The public’s preconceptions about psychosis makes it rather difficult for those living with the condition to gain employment and achieve their goals, a new Australian study finds.
The study, published today in the Australian Journal of Psychology set out to examine the barriers there were to employment for people with psychosis.
What is Psychosis?
Psychosis is an umbrella term that is used to describe the state of an individual when he or she experiences things that do not exist and/or believes things that have no basis in reality. During a psychotic episode, one might experience hallucinations and/or delusions, or may see and hear things that do not exist. Understandably, this can be incredibly frightening for the individual, and sometimes can cause complications with themselves and others. In addition to the clinical impacts of psychotic conditions, the barriers to employment for people living with psychosis are numerous and varied (Rosenheck et al., 2006).

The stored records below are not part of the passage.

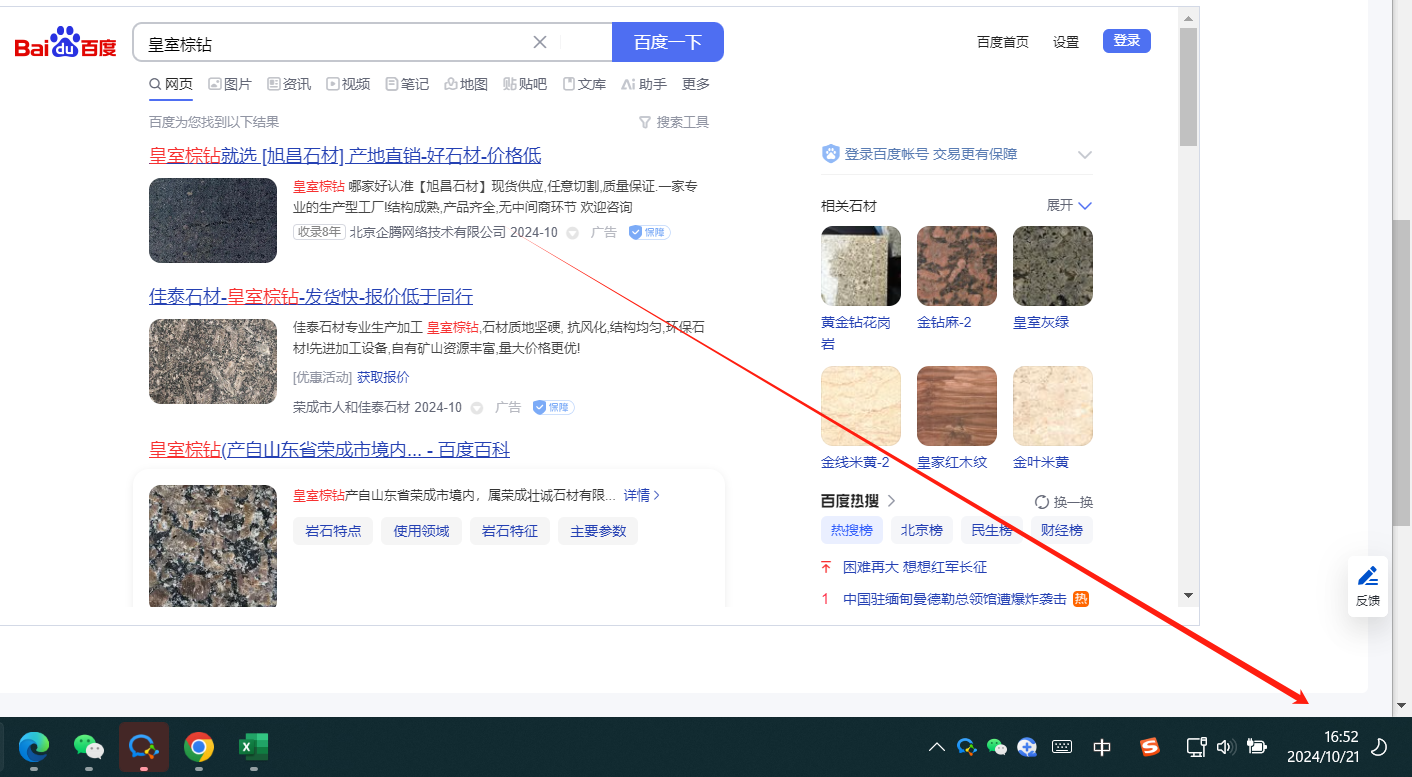Open 搜索工具 filter tools
The height and width of the screenshot is (777, 1412).
(674, 122)
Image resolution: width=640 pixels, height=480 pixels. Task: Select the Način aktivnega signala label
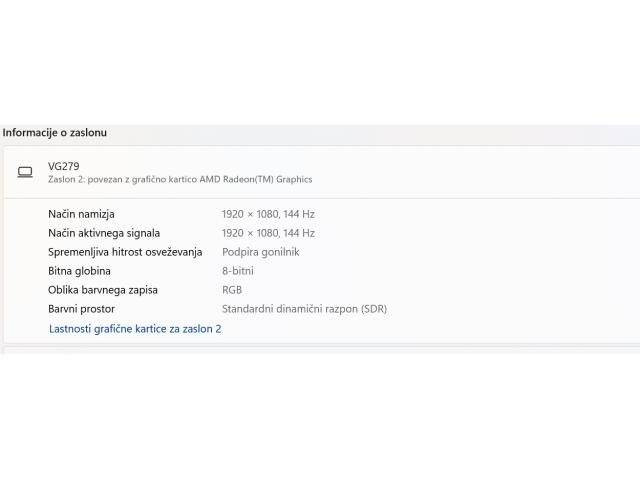pyautogui.click(x=104, y=233)
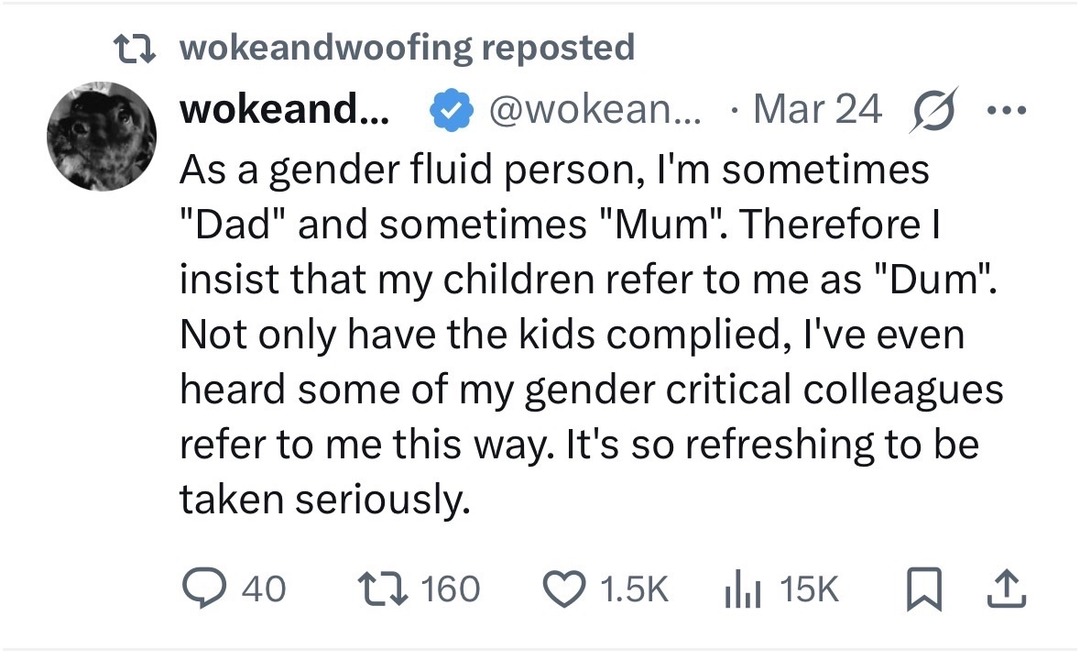
Task: Click the blue verified badge
Action: [451, 110]
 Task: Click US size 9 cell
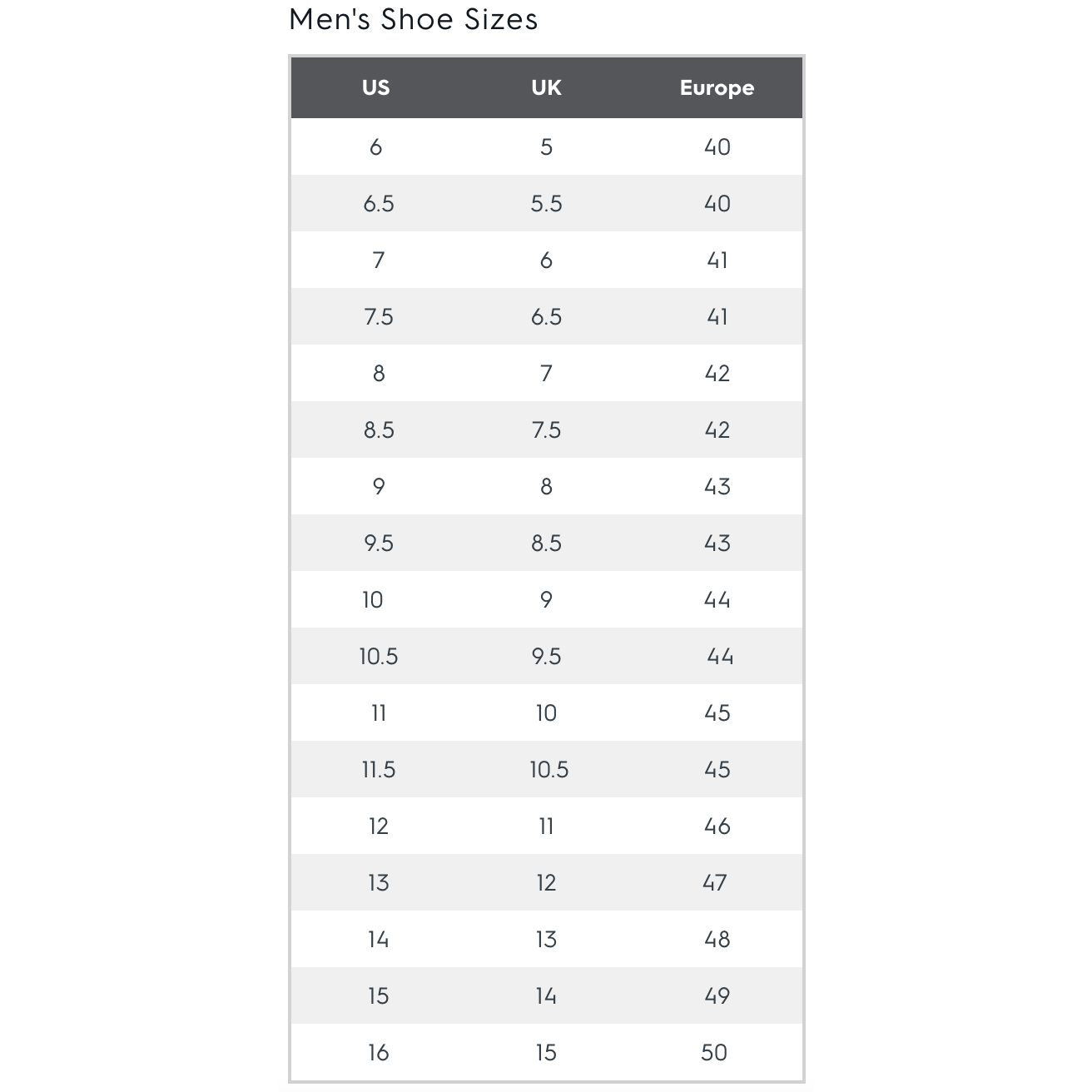pyautogui.click(x=379, y=487)
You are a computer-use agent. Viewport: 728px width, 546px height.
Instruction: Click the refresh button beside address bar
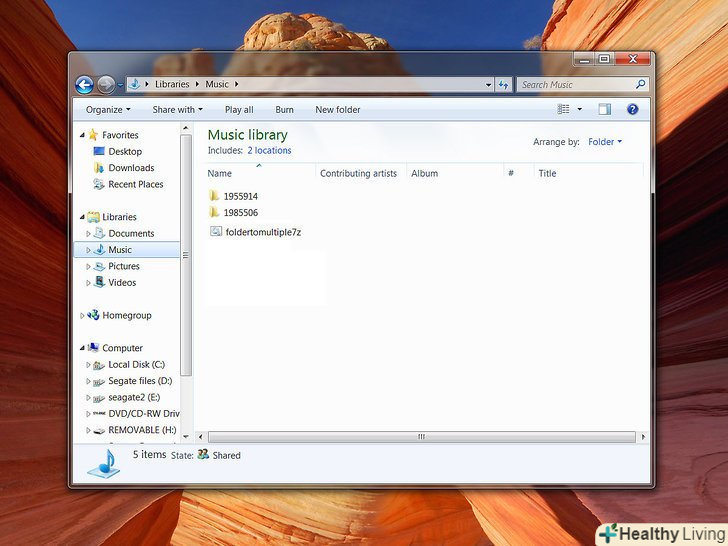[503, 85]
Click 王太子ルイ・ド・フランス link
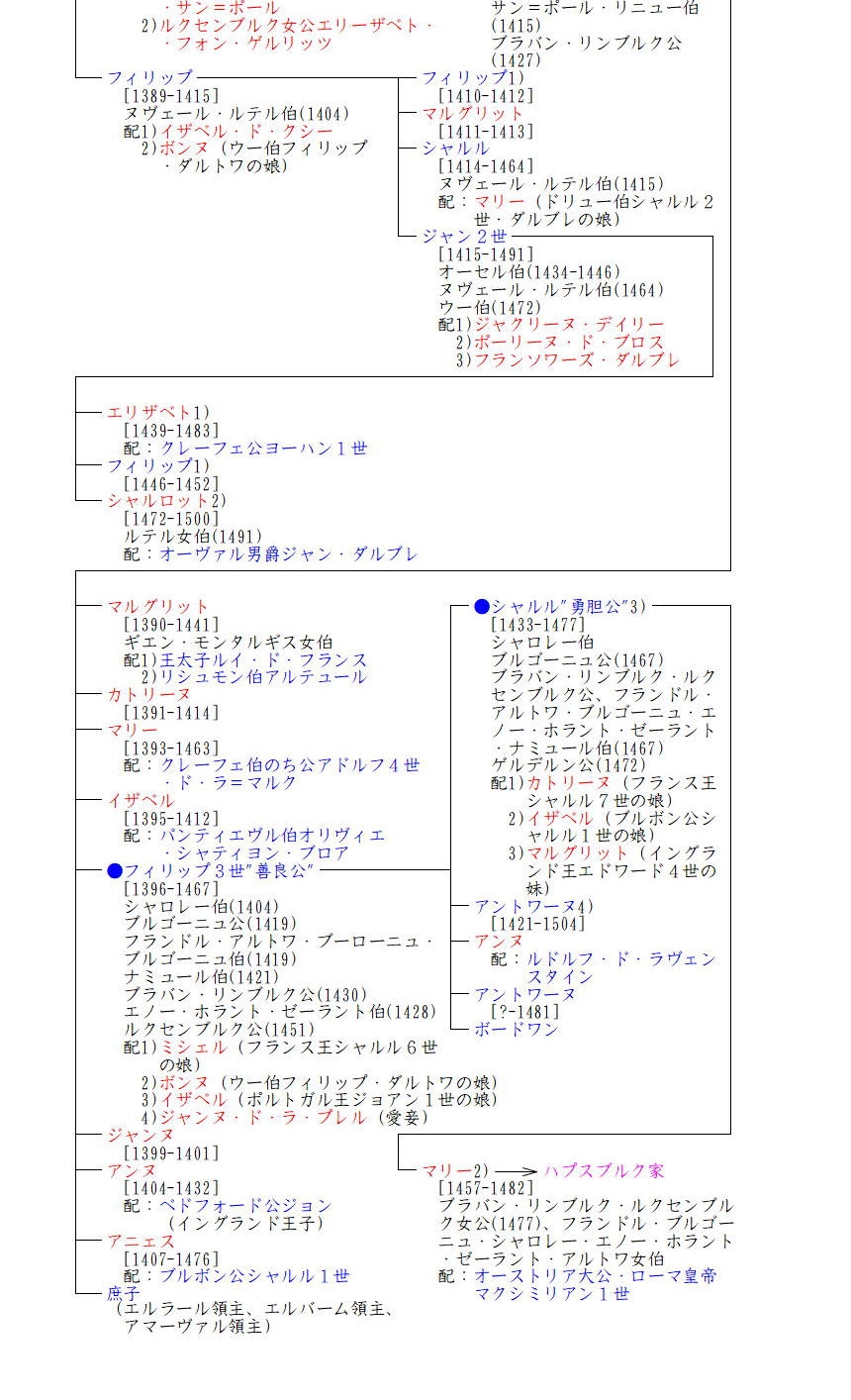This screenshot has width=851, height=1400. [263, 660]
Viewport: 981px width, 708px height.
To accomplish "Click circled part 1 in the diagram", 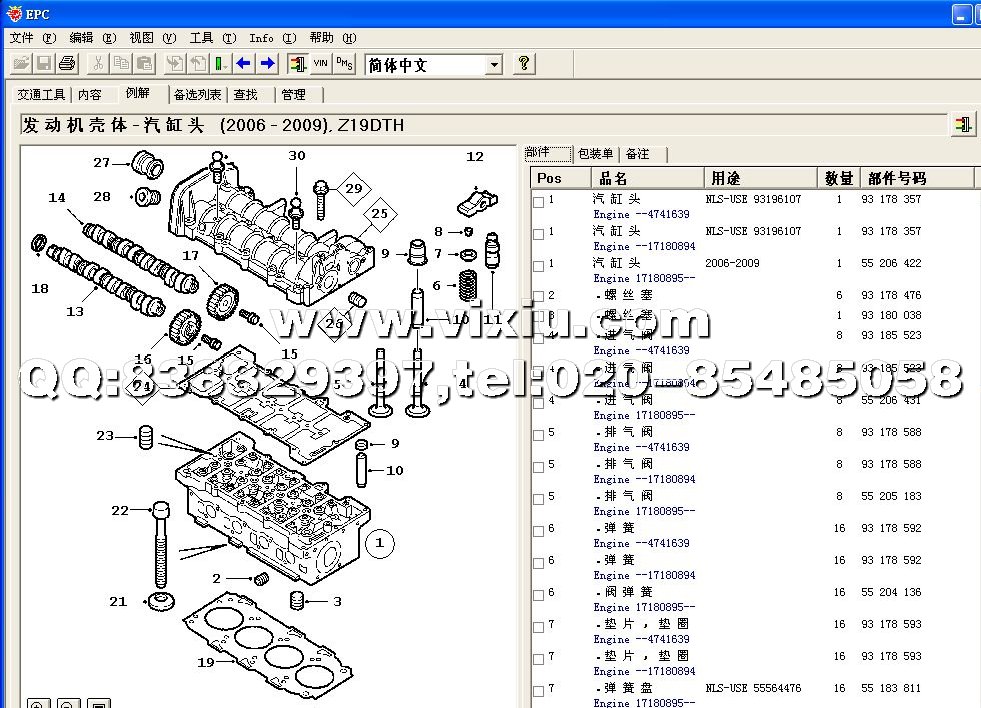I will [x=379, y=544].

The classic signs and symptoms of psychosis are hallucinations, delusions (false beliefs, especially based on fear or suspicion of things that are not real), disorganization in thought, speech or behaviour, disordered thinking, catatonia and difficulty concentrating (American Psychiatric Association, 2013). Psychosis may come on swiftly or slowly, depending on the cause. Mild, or initial symptoms of psychosis may include general anxiety, feelings of suspicion, depression, distorted perceptions, obsessive thinking, and sleep problems.
In this study, people with psychosis, employers, caregivers, health professionals, and community members were interviewed. The main barriers they found were what the researchers called ‘myths about psychosis’ including the belief that employment is too stressful for people living with psychosis. It was also presumed that people with psychosis are not interested or are incapable of working effectively in competitive employment.
The Ten Myths
Overall, ten ‘myths’ were found regarding the public’s perception of people living with psychosis:
1: People living with psychosis can’t work.
2: Work is too stressful for people living with a psychotic condition and is likely to precipitate relapse.
3: People living with psychosis don’t really want to work.
4: People living with psychosis can only work in sheltered workshops.
5: People living with psychosis can only perform menial jobs.
6: People living with psychosis are not interested in career progression.
7: People living with psychosis can’t work full-time.
8: Employees living with psychosis are a liability/ risk to employers.
9: People living with psychosis must be symptom-free before they can work.
10: De-stigmatisation must occur first before employment of people living with psychosis will be possible.
A History of these Myths
A number of studies have been conducted regarding the public’s perception of people with psychosis. In 2009, a study by Marwaha, Balachandra, and Johnson found that “most mental health clinicians had low expectations in relation to the employment of people with psychosis, believing the majority of their patients were capable of doing some type of work but that two thirds of their caseload would only be capable of working in volunteer roles or sheltered employment.” It was also found that clinicians tended to believe that the stress of working might lead to a relapse. One must consider that clinicians’ perceptions may be influenced by their disproportionate exposure to more severe and/or chronic presentations in clinics and hospitals.
Commonly held negative social stereotypes regarding people living with psychosis persist throughout both Western and non-Western countries. Indeed, a crosscultural comparison of employer concerns about hiring people with psychosis, conducted by Tsang et al. (2007) found that employers in China were significantly more likely to perceive people with psychotic disorders as having a weaker work ethic and less loyalty to the company. In comparison, US employers were more concerned that disorganised thinking might interfere with their task related performance.
What can we do?
The authors of this study believe that public and professional beliefs may constitute significant barriers to the employment of people living with psychosis. They suggest that widespread education is needed to overcome common myths and stereotypes about psychosis. As the study concludes, “little attention has been paid to the importance of positive attributes of people living with psychosis and the support that might be needed to harness and actualise these qualities in the modern workforce.”
Evidently, these harmful, preconceived ideas about people with psychosis need to be challenged if said people are to receive appropriate support to achieve their vocational goals.